PG has blathered for too long. As an amateur photographer, he has always been annoyed by museums’ attempts to force patrons to purchase an often second-rate photograph of an artwork from the museum instead of permitting PG to take a more pleasing (at least for him) photo of his own for his personal enjoyment.

Copyright/Intellectual Property, Legal Stuff

3 Comments to “How Can Museums Copyright the Works of Old Masters?”

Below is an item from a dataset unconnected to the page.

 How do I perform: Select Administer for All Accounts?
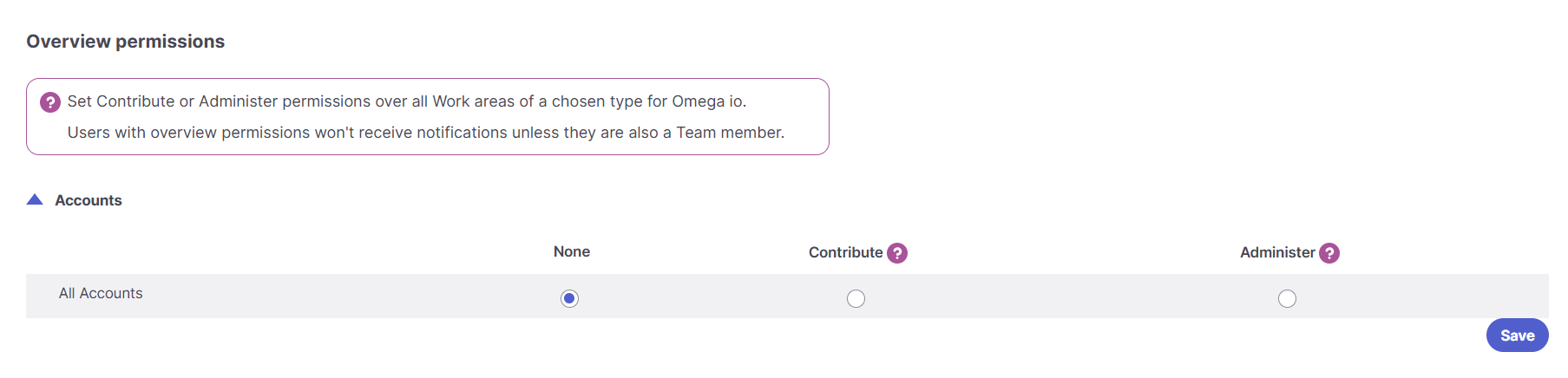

  1. As someone who works full-time at a small house museum, I always appreciate when people ASK if they are allowed to take photos, rather than just ASSUMING they are allowed. That said, we encourage people to take pictures. For one thing, it’s too much of a hassle to enforce some kind of policy like that. For another, part of my job duties are marketing the museum online–and I know that someone seeing pictures on Facebook or Instagram can only be a good thing in terms of marketing. 🙂

  2. I was just looking at online images from a 15th century copy of Le Livre de la Chasse (written by Gaston Phoebus in the 14th century) and was really annoyed to see the museum exhibiting the book claiming also to own the copyright. A 14th century book? Really?

    (Why, yes, I had hoped to write a blog post about the medieval coursing described in Le Livre de la Chasse, and had envisioned including some illuminated manuscript pages in my post.)